Je suis allé sur Saint-Laurent cet après-midi pour rencontrer un client potentiel et c’est vraiment le genre de journée où on voit de tout : des gens qui portent leur manteau d’hiver et d’autres qui sont en culottes courtes… ou même en bedaine. Les terrasses sont bondées, les femmes sont belles et nous n’avons pas assez de nos deux yeux. J’avais apporté mon kodak pour faire une photo de cette belle journée, mais la rue Saint-Laurent est (toujours) un chantier et disons que c’est loin d’être un endroit de rêve pour la photo.
On vit sous un climat surprenant… ça, c’est certain. Cette première belle journée de printemps est vraiment une des plus belles journées de l’année… et si les Canadiens éliminent les méchants Bruins ce soir, on frisera la perfection ! Bon match.
On en a parlé récemment avec la chaîne Moores qui ira produire ailleurs, voici qu’encore une usine ferme pour déménager au Vietnam ou encore plus loin. Les élus semblent prendre la nouvelle comme si l’on ne pouvait rien y faire et que c’est une conséquence de la mondialisation… parlez-en à ceux qui perdent leurs emplois.

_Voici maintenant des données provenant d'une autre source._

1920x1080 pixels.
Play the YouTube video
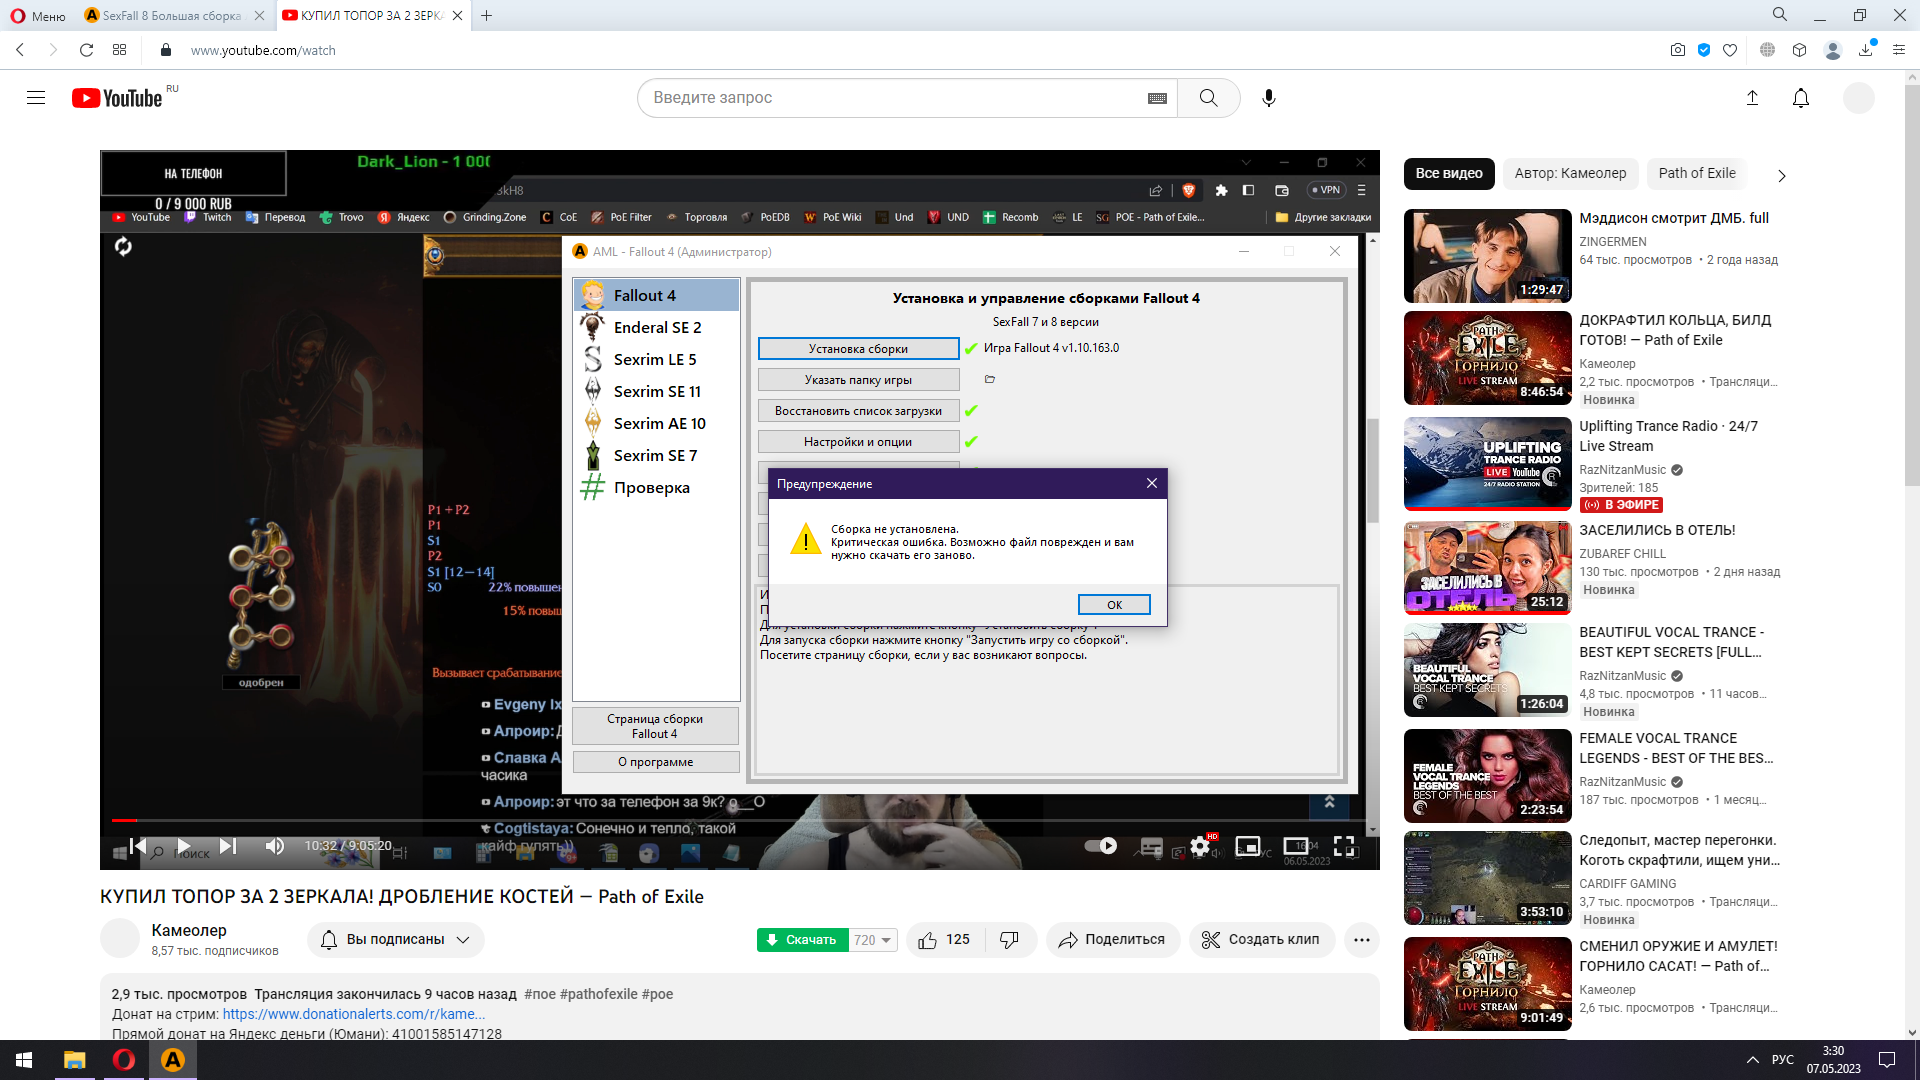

Faites bien comme vous voulez… mais moi, je n’aurai pas de sandales Crocs aux pieds cet été. Je pense qu’on peut faire quelque chose comme consommateur et qu’on a le droit de dépenser son argent dans le pays de son choix. Quand les pays comme la Chine auront des lois sur le travail et sur l’environnement équivalentes aux nôtres, j’achèterai ce qu’ils produisent avec le sourire. En attendant, je vais continuer de chercher des produits durables fabriqués le plus près possible de moi et vendus par de petits commerçants locaux… autant que possible.